David Michael Kaplan

Title/s:  Professor Emeritus

Office #:  Crown Center 403

Phone: 773.508.2246

Email: Professor Emeritus

About

Teaching Philosophy:
Consider what happens when we read good fiction (certain postmodernist works aside): we are transported, almost magically, into an imaginative "reality" which can seem quite as real as the "real" world we've temporarily left behind--even if that world, like Alice's Wonderland or Gulliver's Lilliput, is not strictly realistic.  And the characters who inhabit that world can seem quite as real as the real people of our lives.  Maybe even more so, since, if the writer chooses, we can inhabit their very consciousnesses, and experience their emotions as ours.  We feel, with real emotion, their pain, fear, disappointment, joy.  Moreover, we react to them with real emotion, as if they were real people--with love, or anger, or pity, or whatever.  They affect us.  Sometimes, in the fictional works that speak to us most powerfully, we are even changed by them. 

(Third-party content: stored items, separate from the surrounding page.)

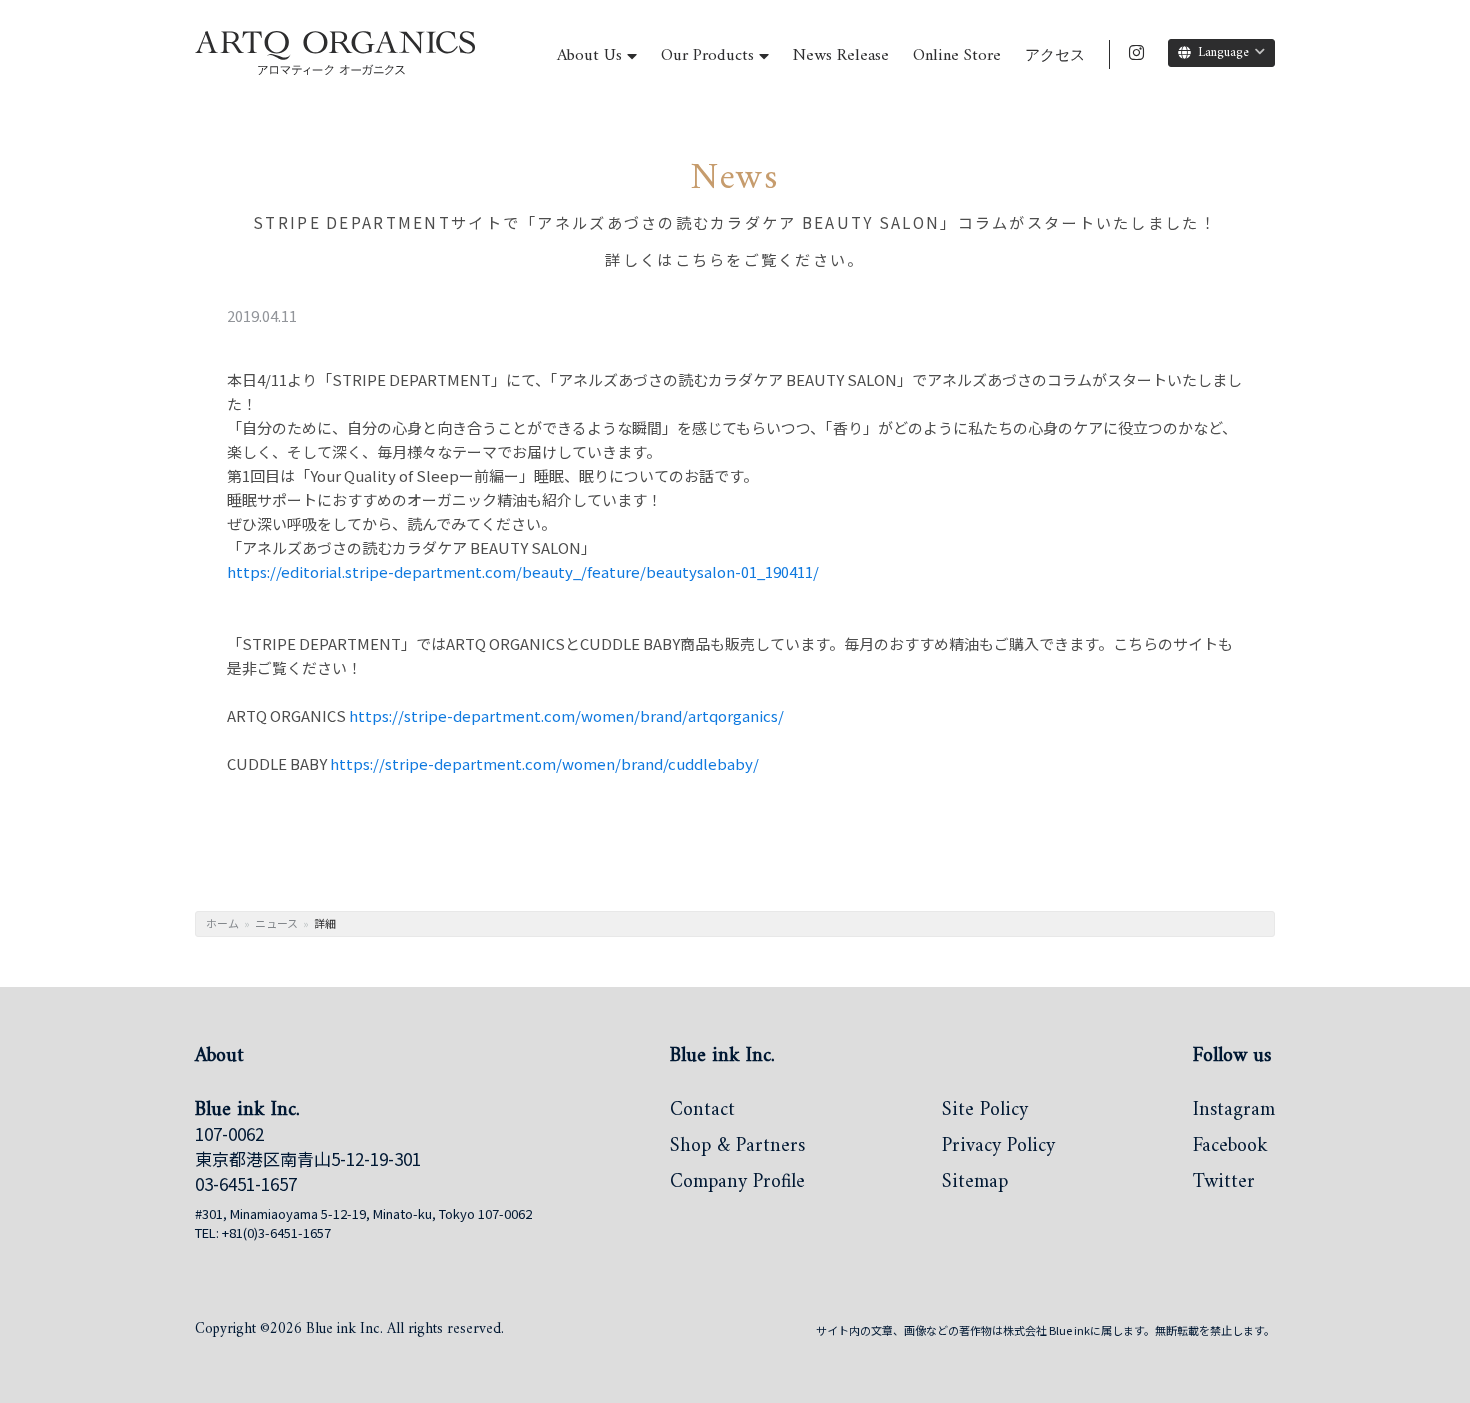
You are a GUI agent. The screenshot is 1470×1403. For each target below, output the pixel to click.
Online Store (957, 55)
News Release (841, 55)
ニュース (276, 923)
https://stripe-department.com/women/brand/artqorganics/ (566, 715)
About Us (589, 55)
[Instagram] (1136, 53)
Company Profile (737, 1184)
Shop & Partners (737, 1148)
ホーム (222, 923)
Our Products (707, 55)
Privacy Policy (998, 1148)
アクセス (1055, 56)
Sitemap (975, 1184)
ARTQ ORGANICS (297, 74)
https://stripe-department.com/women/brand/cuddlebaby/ (544, 763)
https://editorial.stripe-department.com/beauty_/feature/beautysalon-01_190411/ (523, 571)
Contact (702, 1112)
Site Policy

And yet--they and their conflicts and their world, are only words on a page.  Not real at all.  We have "forgotten" this, so much have we been enchanted (and I mean this in the sense of "spellbound" ) by the writer's words.  It is like a magician casting a spell over us, so that for the duration of that spell, and maybe even after, we experience as real what is not. 

So this is what I like to think we're doing in my fiction writing workshops, and what I tell my students: we are beginning the long, arduous process of learning how to become magicians.